### JOB
Gather every line of the data below that contains the string "word", copying each such line in full.

Start of DATA RECORDS

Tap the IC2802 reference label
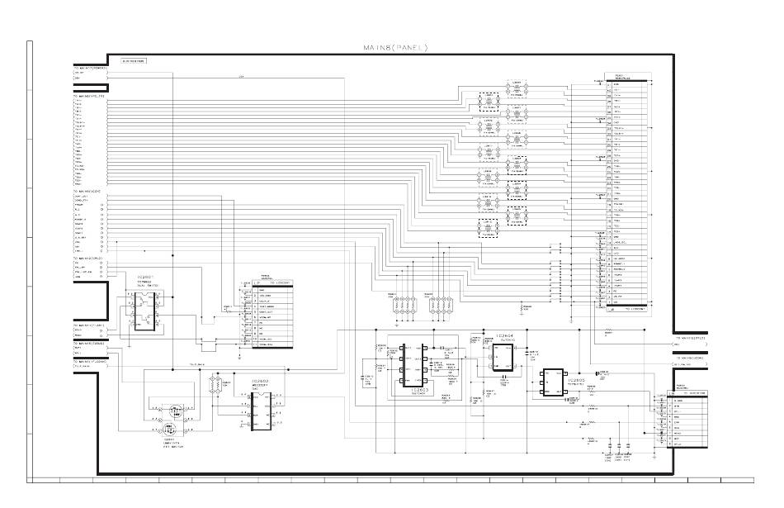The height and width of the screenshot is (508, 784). [262, 381]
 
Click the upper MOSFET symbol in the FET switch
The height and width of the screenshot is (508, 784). [174, 411]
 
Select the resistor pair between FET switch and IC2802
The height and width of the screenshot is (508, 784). [216, 386]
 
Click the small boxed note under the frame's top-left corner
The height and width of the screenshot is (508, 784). [133, 61]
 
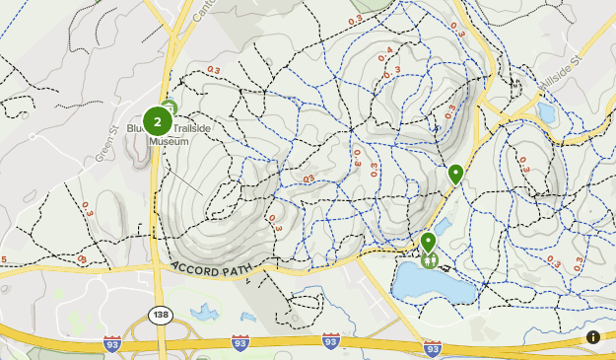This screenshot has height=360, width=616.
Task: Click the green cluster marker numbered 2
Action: pos(157,121)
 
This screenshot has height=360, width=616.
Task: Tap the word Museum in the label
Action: pos(169,141)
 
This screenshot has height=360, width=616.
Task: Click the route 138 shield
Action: pos(160,315)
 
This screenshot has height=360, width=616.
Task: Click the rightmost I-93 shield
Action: pos(432,348)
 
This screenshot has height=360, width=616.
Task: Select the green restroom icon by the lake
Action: pos(430,261)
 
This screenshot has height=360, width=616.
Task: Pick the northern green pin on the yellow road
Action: pos(455,174)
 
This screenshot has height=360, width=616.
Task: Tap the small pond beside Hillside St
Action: pos(548,113)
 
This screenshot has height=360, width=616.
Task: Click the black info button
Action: pos(593,337)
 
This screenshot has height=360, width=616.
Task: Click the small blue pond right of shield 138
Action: pos(205,314)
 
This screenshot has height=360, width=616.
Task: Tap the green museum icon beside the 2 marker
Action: pos(169,107)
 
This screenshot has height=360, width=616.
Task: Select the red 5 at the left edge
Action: pos(3,259)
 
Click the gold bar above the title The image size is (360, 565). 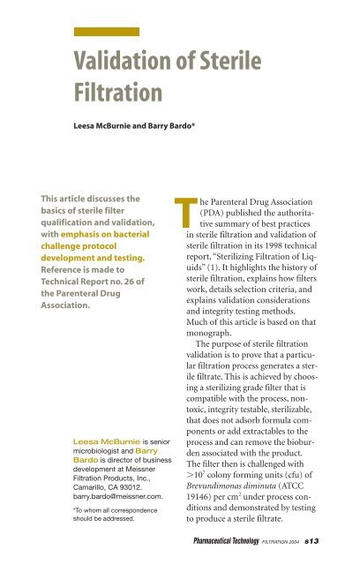(105, 31)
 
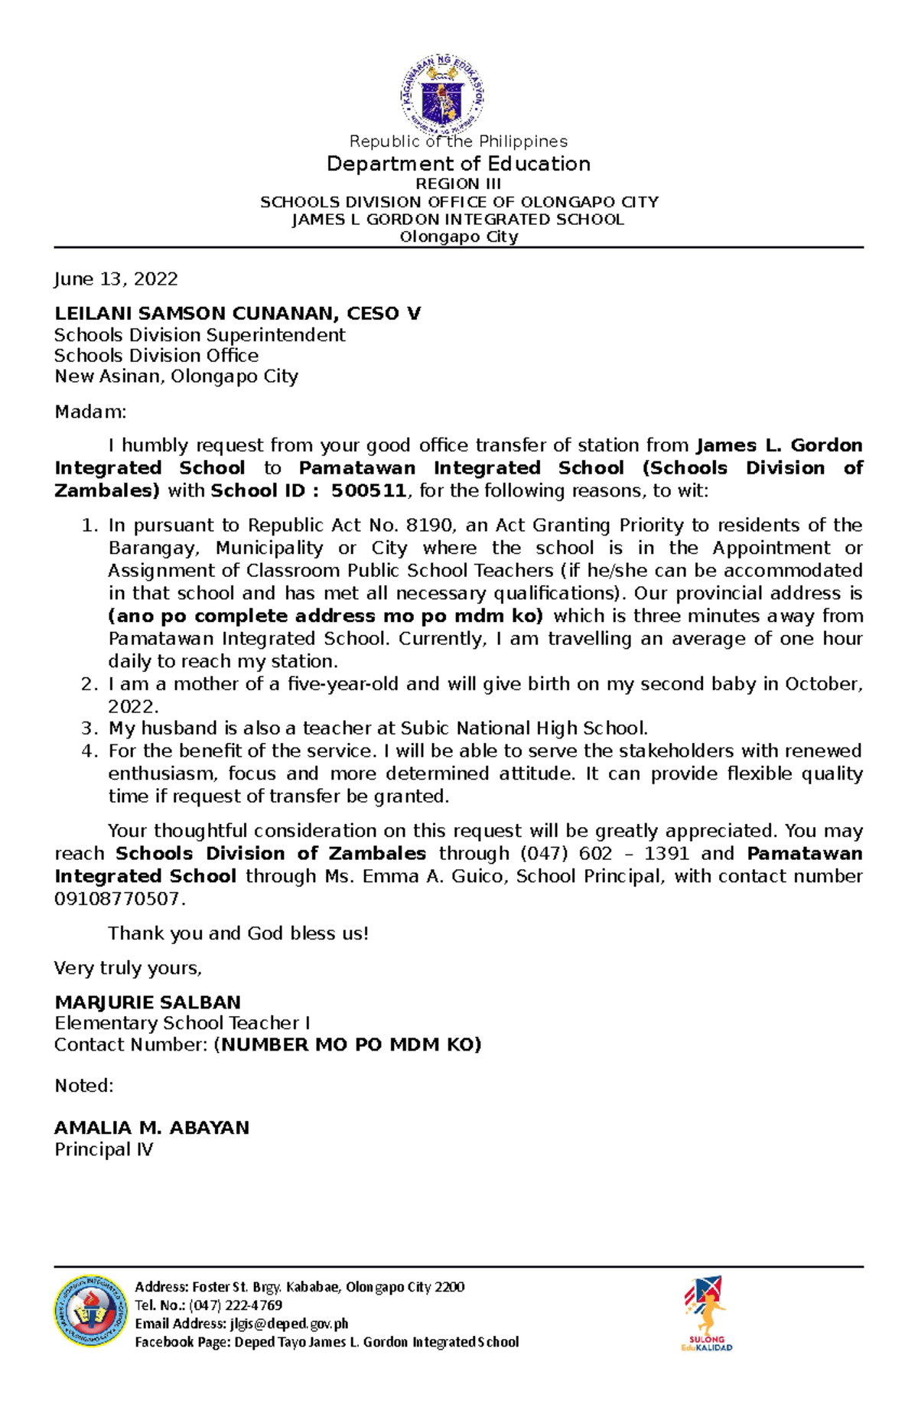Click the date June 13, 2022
click(x=116, y=279)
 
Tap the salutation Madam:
click(x=90, y=412)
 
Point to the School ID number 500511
click(x=369, y=491)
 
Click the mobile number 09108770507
click(x=117, y=899)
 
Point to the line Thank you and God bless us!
click(x=238, y=933)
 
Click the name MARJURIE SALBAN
click(x=148, y=1002)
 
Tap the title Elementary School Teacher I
click(x=182, y=1024)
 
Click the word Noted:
click(x=83, y=1086)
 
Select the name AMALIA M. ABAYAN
click(x=151, y=1128)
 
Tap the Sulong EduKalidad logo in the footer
click(x=705, y=1312)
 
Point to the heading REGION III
click(x=457, y=184)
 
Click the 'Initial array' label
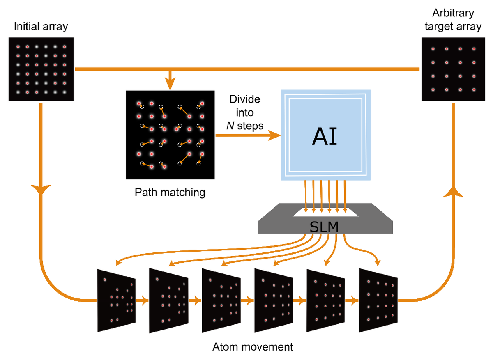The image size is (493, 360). (x=41, y=28)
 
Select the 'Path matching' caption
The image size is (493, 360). (x=170, y=192)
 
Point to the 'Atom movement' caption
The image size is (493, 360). (x=253, y=347)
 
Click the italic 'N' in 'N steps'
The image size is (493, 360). (x=230, y=126)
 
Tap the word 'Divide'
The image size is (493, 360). (x=245, y=100)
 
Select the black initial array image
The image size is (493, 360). (x=41, y=69)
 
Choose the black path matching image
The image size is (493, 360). (x=170, y=135)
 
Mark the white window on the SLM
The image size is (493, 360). (x=325, y=213)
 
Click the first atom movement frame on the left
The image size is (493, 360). (x=116, y=300)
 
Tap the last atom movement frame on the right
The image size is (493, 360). (x=378, y=300)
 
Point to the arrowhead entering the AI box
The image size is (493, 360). (x=274, y=135)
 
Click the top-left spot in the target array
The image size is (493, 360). (x=433, y=49)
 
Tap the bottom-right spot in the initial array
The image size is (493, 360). (x=65, y=92)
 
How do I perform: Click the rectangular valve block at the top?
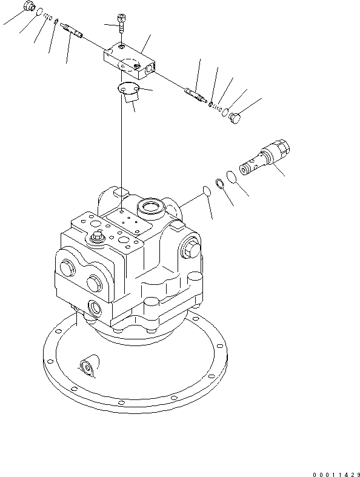(x=130, y=61)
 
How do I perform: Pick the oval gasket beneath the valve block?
(x=128, y=90)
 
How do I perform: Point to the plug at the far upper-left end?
(x=28, y=7)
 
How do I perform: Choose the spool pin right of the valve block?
(x=195, y=94)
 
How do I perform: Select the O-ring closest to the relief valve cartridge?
(x=231, y=177)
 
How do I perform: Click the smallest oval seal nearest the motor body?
(x=206, y=191)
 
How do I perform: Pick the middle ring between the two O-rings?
(x=222, y=183)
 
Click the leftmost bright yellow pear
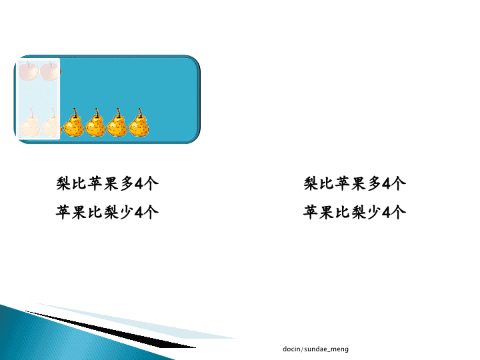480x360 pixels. coord(73,123)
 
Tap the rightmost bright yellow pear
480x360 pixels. coord(139,123)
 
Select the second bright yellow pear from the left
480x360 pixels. coord(95,123)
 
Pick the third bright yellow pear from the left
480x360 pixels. coord(117,123)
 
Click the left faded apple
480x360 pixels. coord(29,71)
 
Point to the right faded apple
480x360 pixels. coord(51,71)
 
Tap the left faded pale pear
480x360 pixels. coord(30,123)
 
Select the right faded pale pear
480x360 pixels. coord(51,123)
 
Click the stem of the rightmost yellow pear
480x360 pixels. coord(140,113)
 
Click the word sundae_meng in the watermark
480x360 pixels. coord(326,349)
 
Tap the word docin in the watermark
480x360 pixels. coord(291,349)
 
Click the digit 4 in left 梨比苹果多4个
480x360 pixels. coord(139,184)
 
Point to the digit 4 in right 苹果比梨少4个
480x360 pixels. coord(386,213)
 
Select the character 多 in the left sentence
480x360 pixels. coord(127,184)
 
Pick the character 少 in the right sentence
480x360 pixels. coord(374,212)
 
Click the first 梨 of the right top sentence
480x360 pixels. coord(311,184)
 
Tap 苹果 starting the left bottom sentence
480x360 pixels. coord(71,212)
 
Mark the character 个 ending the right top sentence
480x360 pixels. coord(398,184)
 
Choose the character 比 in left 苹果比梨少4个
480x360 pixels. coord(95,212)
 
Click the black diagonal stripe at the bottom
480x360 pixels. coord(110,330)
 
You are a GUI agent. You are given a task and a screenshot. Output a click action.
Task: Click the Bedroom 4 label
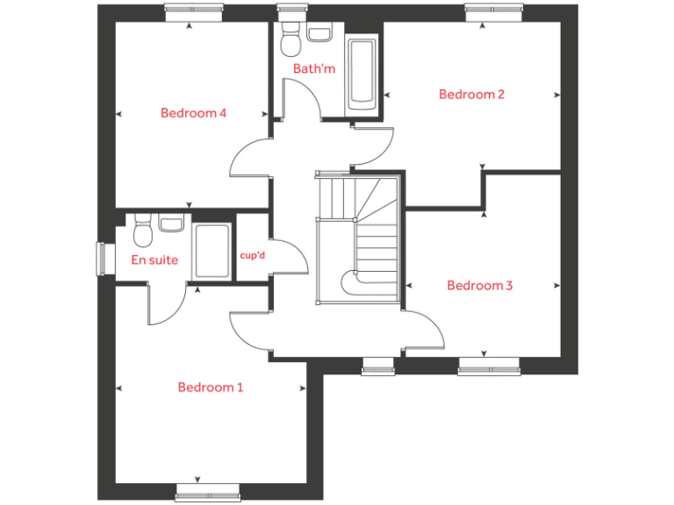(x=194, y=113)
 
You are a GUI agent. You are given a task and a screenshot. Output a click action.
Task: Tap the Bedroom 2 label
(x=472, y=95)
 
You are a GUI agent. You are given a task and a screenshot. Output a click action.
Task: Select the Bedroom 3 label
(x=480, y=285)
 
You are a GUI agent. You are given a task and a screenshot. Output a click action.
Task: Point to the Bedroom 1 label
(x=211, y=388)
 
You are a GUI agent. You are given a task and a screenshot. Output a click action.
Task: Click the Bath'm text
(x=314, y=68)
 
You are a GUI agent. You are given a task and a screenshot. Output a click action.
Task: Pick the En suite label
(x=154, y=260)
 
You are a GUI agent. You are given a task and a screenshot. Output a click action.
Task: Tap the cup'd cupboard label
(x=253, y=256)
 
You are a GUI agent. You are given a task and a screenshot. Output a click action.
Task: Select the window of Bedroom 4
(x=191, y=11)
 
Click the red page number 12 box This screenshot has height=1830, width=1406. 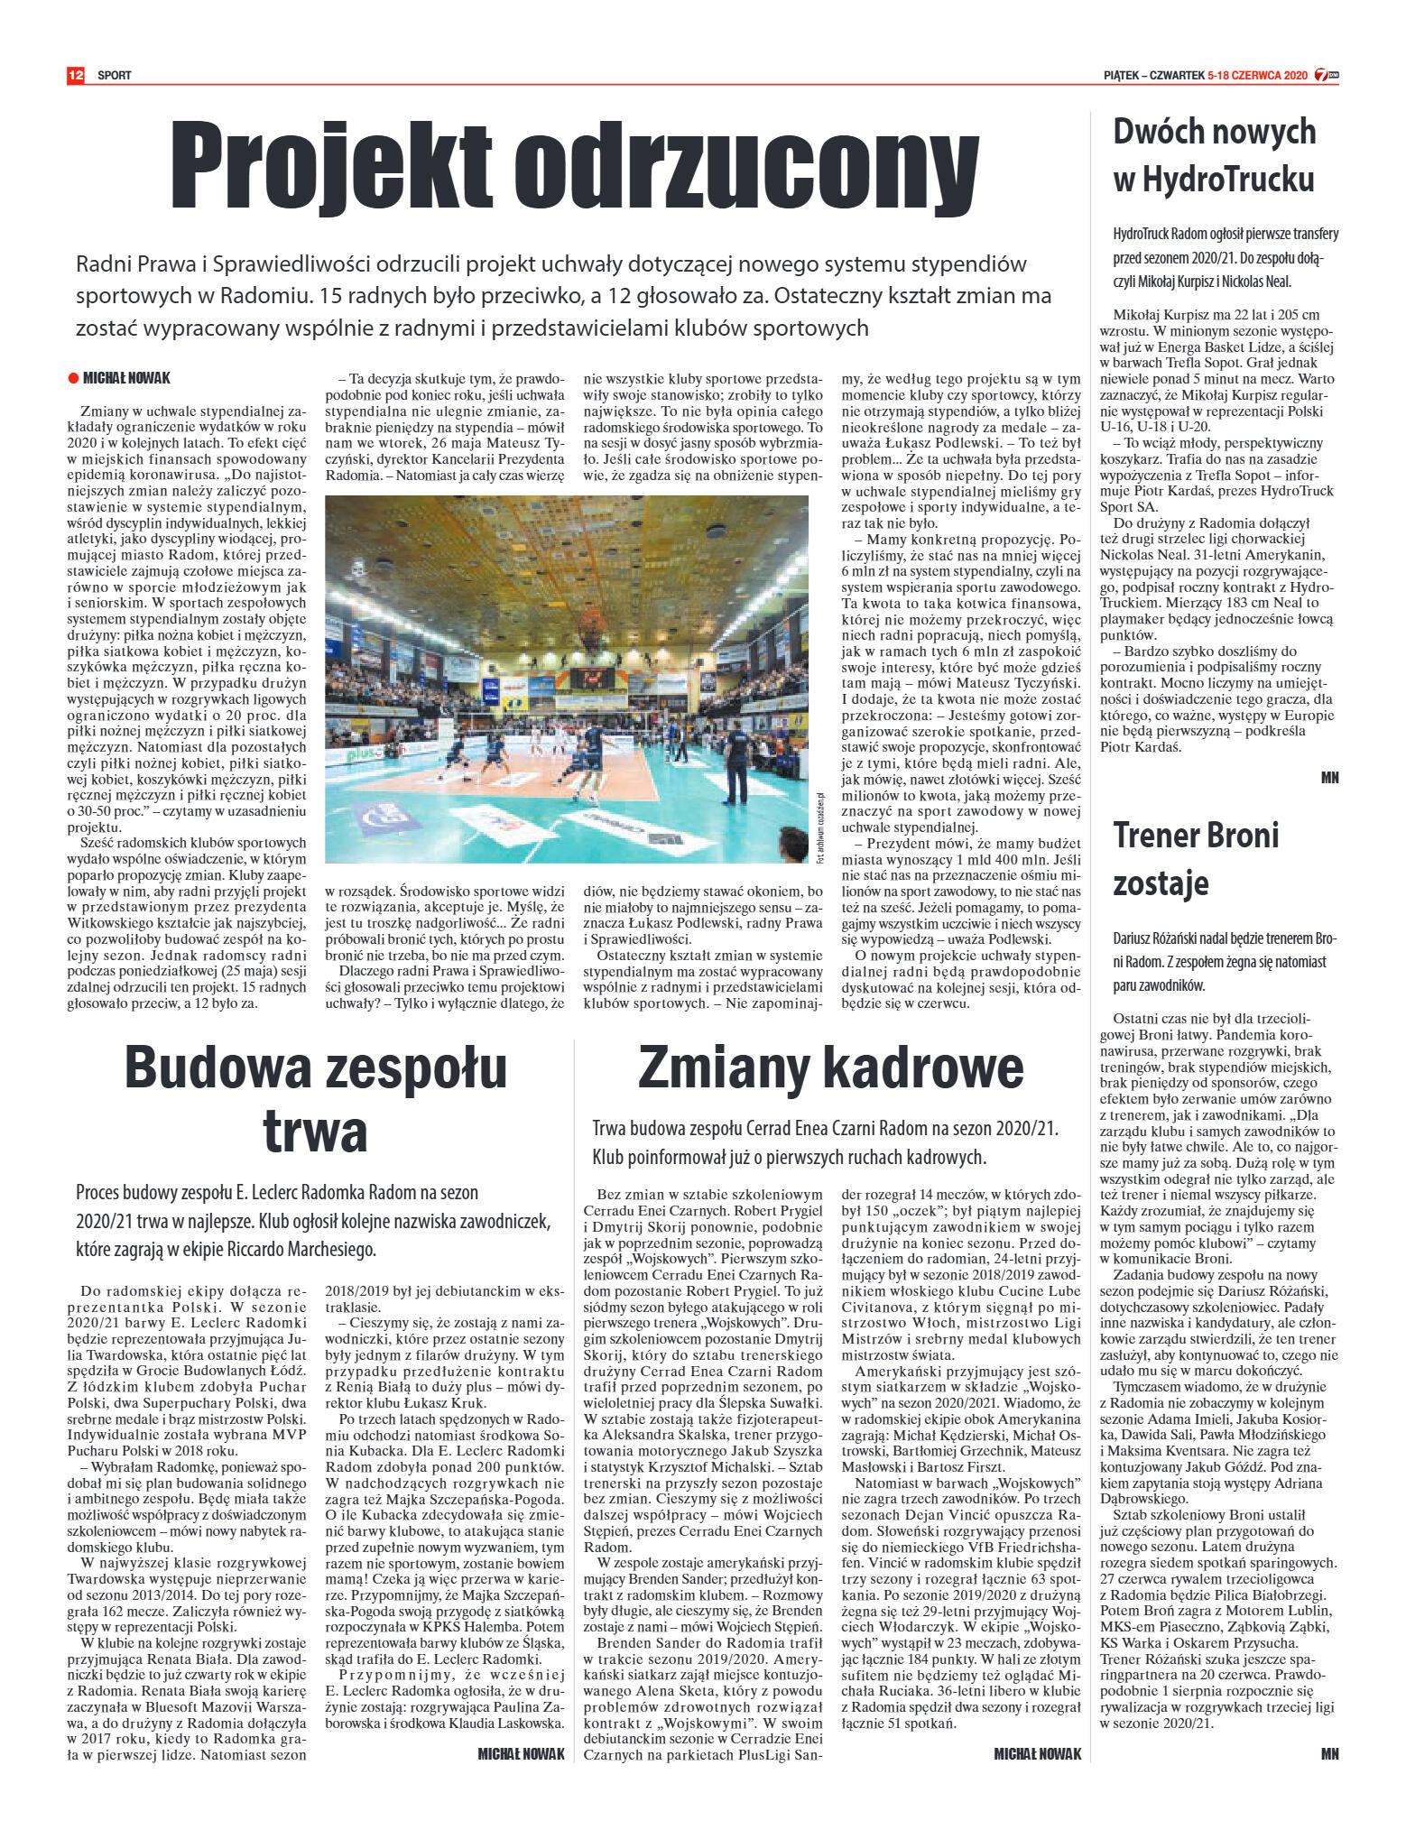[75, 75]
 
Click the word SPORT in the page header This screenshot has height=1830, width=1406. [115, 76]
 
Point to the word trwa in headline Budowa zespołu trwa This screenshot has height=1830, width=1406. [315, 1130]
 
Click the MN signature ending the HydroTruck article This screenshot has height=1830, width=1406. [1329, 778]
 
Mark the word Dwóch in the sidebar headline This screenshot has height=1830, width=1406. [1157, 132]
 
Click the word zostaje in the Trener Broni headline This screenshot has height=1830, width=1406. [1161, 883]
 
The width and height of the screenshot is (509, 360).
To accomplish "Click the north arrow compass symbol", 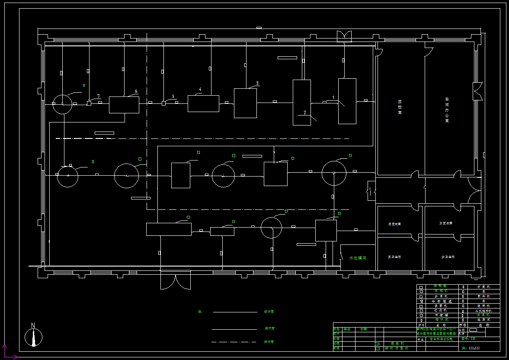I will click(x=33, y=336).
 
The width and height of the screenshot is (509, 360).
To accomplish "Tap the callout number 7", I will click(x=99, y=96).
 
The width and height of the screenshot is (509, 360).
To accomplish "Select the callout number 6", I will click(x=136, y=91).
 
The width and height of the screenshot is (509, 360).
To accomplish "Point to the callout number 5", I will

End of DATA RECORDS

### REPLY
Task: Tap the word Museum in the label
Click the word Noted:
Tap the word 'Divide'
Click the word sundae_meng in the watermark
Tap the word docin in the watermark
Click the word SPORT in the page header This screenshot has height=1830, width=1406. [115, 76]
Point to the word trwa in headline Budowa zespołu trwa This screenshot has height=1830, width=1406. [315, 1130]
Mark the word Dwóch in the sidebar headline This screenshot has height=1830, width=1406. [1157, 132]
Click the word zostaje in the Trener Broni headline This screenshot has height=1830, width=1406. [1161, 883]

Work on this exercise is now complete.